DÍA DIECISÉIS: INSTINTOS ANIMALES
Era un día estupendo para pasear por el parque. Jeff y sus amigos pasaban las tardes de verano allí: jugando al fútbol, subiéndose a los columpios o improvisando juegos para pasar el día antes de volver a casa. Algunos juegos eran bastante atrevidos, como traer alpiste y atacar a pedradas a los pájaros incautos que acudían al festín. A Jeff le desagradaban especialmente las palomas y las gaviotas: "ratas con alas" las llamaba su madre. Cuando era más pequeño le daban cierto miedo, pero ahora disfrutaba espantándolas o echándolas.
Por su cumpleaños a Jeff le habían regalado un pequeño rifle de aire comprimido, por lo que el juego había adquirido un carácter más sanguinarios. Aunque algunos pájaros morían con las pedradas, ahora Jeff tenía un instrumento de muerte, eficaz y preciso.
Ya lo habían probado el día anterior, y MIckey destacó por ser el que tenía mejor puntería. Jeff se sentía un poco incómodo, pero hoy estaba dispuesto a tomarse la revancha.
Llegaron al "campo de la muerte", un pequeño claro entre los árboles lo bastante alejado para no molestar a nadie y para sofocar el sonido de las detonaciones. De todas maneras, nadie, salvo un amargado, querría interrumpir a un grupo de chicos que jugaban.
Aquel día alguien los estaba esperando. Jeff lo reconocía. Era uno de los "niños del parque," uno de los mendigos que rebuscaban entre la basura de las papeleras o que mendigaban una moneda o un bocadillo. Jeff y sus amigos procuraban mantenerse lejos, y nunca compartían sus juegos con ellos.
El chico estaba sucio y harapiento, con su ropa colgando de un cuerpo escuálido y huesudo, casi cómico. Tenía los ojos muy grandes y saltones, como una rana. Se les quedó mirando.
-¿Qué haces aquí? -Preguntó Jeff con un poco de fastidio-. Este sitio es nuestro.
-No. -contestó el chico con una voz que sonaba como un especie de graznido ronco-. Marchaos.
Jeff y sus amigos se rieron. Antes de jugar en el campo de la muerte se reirían dándole una paliza a aquel desarrapado.
Jeff chasqueó los nudillos y se dirigió erguido y con decisión hacia aquel chaval. Era más pequeño y flaco, y no sería un desafío.
Pero el chico se le quedó mirando, y de repente, como una exhalación, lo golpeó en el ojo con uno de sus dedos, rápido y certero. Jeff retrocedió, aullando de dolor, sorprendido y temeroso de que le hubiera dejado tuerto.
-Marchaos -repitió el chico harapiento-. Marchaos ya.

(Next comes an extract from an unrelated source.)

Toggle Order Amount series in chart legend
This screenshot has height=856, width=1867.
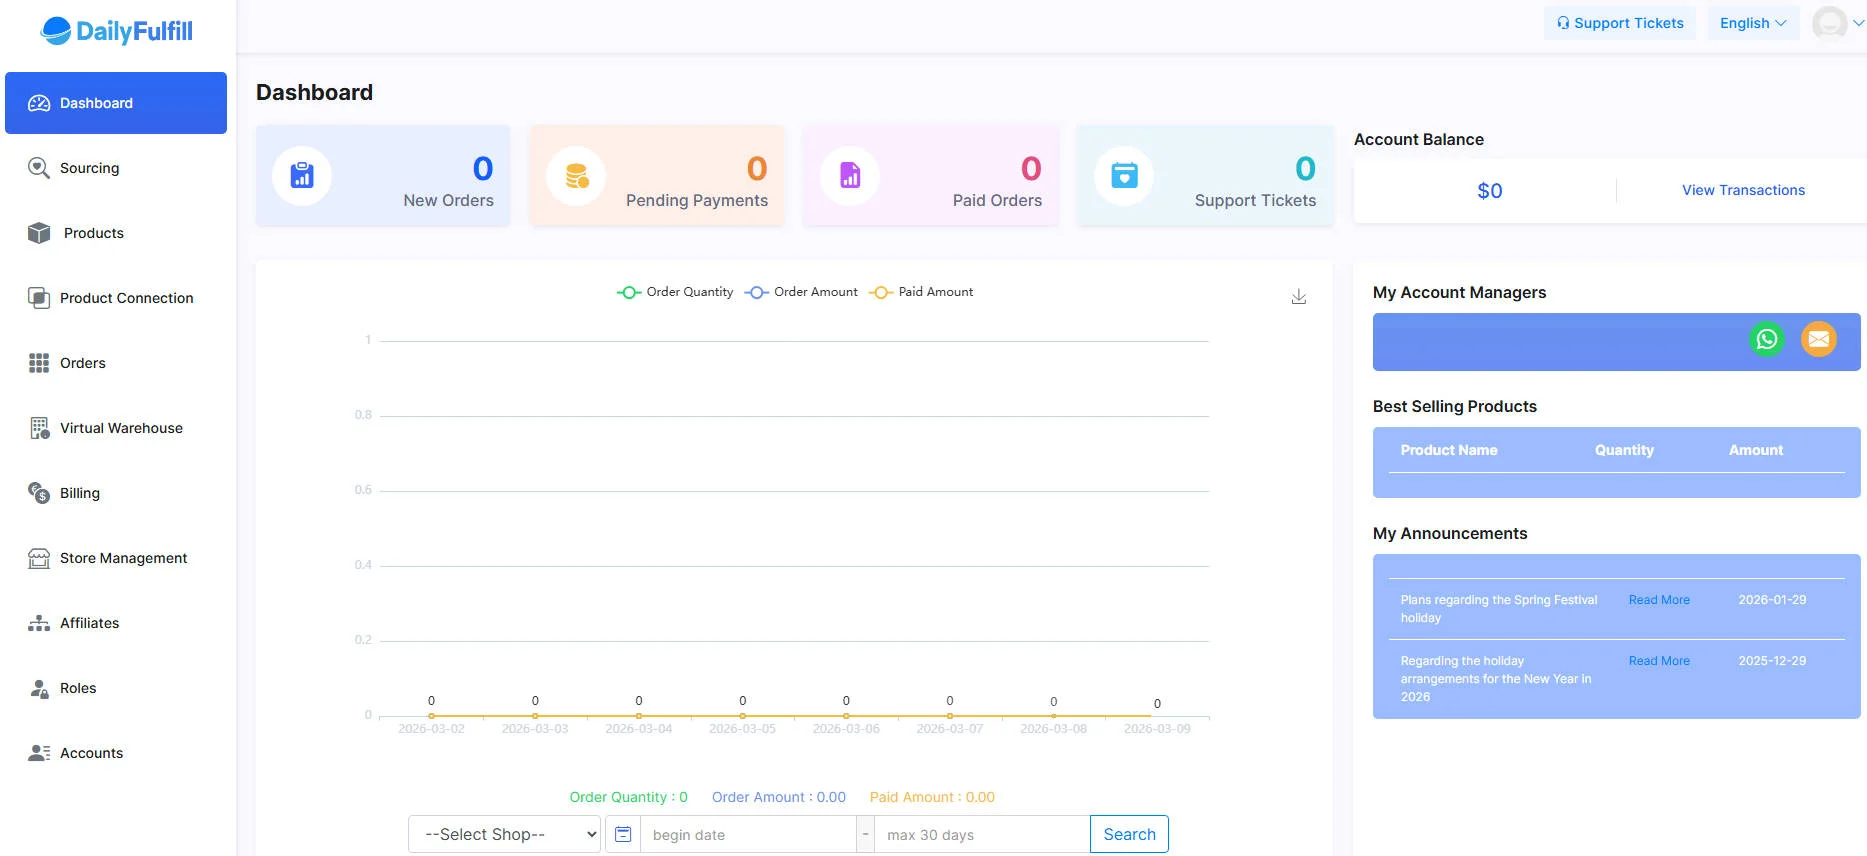tap(802, 292)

Jeff se incorporó, rabioso y decidido a darle una paliza. Sus amigos avanzaron con él.
-Ahora te vas a enterar.
El chico levantó su cuello, largo y huesudo hacia atrás, y lanzó una serie de graznidos. En ese momento, un revoloteo de alas agitadas comenzó a sentirse en los árboles. Una bandada imposible de cuervos, urracas, palomas y toda la fauna aviar del parque se había reunido. Y de repente, descendieron.
Arcaraor, Señor de las Alas y de la Sexta Casa de los Rabisu asintió satisfecho. Nadie profanaría sus criaturas ni el territorio que había elegido.